5)      Water Polo – Head up freestyle: Keep your head up and look forward while swimming freestyle. This means you have to kick more and get your elbows really high during the recovery. This is hard work. 

6)      Tap and Go: This one is tricky but sounds easy. Tap the back of your hand on the surface of the water just after your hand exits the water at the end of your stroke, so down near your thighs or hips. Easy right? Try it. 

 7)      Sculling: Reach out in front of you with straight arms and point your fingers straight down. Your task is to propel yourself forward by just using a side to side sculling motion with your hands. You can also do this drill with your arms level with your head and further back, near your hips. Here is a coach explaining this drill. 

8) One-arm freestyle – Yes do a whole lap of freestyle with just your left arm and change arms to come back for the return lap. Hold your right arm straight out in front of you, while you stroke with your left. This gets you focusing on the details of what each arm stroke is doing. Meanwhile your other arm is holding you up, not moving and pushing forward. 

9) Swordfish drill. This is a kicking, rotating and breathing drill for freestyle. one arm is straight out the front, one arm down near your pocket. Do six kicks then change sides with one big stroke. here is Dan doing the swordfish drill at Stroke Improvement group recently.

Swordfish freestyle swim drill

10) Long Dog paddle – This is like freestyle but your hand must stay under the water at all times, even during the recovery phase. Like dog paddle, the stroke cycle is under the water and your hand returns to the beginning of the stroke under the water. This is a workout and helps you to develop a great feel for the water. Here is a coach explaining how to do it

And just for extra homework and credit for the swim nerds, the advanced Popov drill is more complicated for people who are really serious about improving their swimming. This video explains it pretty well. Popov was so technically perfect (for his time) that he never lost momentum and at the time scientists believed he had reached freestyle perfection that could only be surpassed by swimmers with taller bodies. 

Just a reminder, this is the booking page link for all our swim club events, groups and lessons: https://MOWSCandWOWSwimming.as.me/

This is the direct link for VU pool squad (Tuesday 6.00am and 7.30pm + Thursday 7.30pm): https://MOWSCandWOWSwimming.as.me/VUAquaticPoolSquad

Check out the club’s web page here. It’s time to start thinking about renewing your membership for 2023.

Dump your lazy, land-based breathing habit with these ten tips to breathe like a swimmer.

There are four steps to sustainable swimming – 

  1. Breathing, 
  2. Floating, 
  3. Kicking,
  4. Arm strokes. 

Every learner and every parent thinks only about number 4) – developing those big powerful arm strokes.

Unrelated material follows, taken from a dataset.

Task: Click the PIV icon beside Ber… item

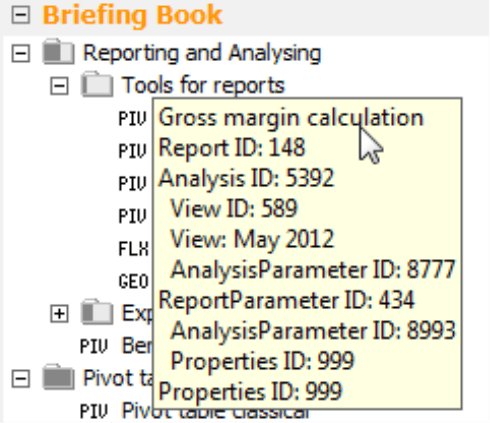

Plenty of adult learners neglect the most important first step – breathing – and breathing for swimming is unlike breathing for any other physical activity. When you enter the water, you need to start breathing like a swimmer and drop your “land-based breathing” habits. 

Land based breathing is often shallow and slow. Land-based breathing is often inhaling through the nose. When you’re exercising on land, your breathing is often fast and in and out through the mouth and nose. To breathe like a swimmer is to get the maximum benefit from each lungful of air. Swimmers focus on the exhale part of breathing because inhaling comes naturally – it is a hardwired reflex.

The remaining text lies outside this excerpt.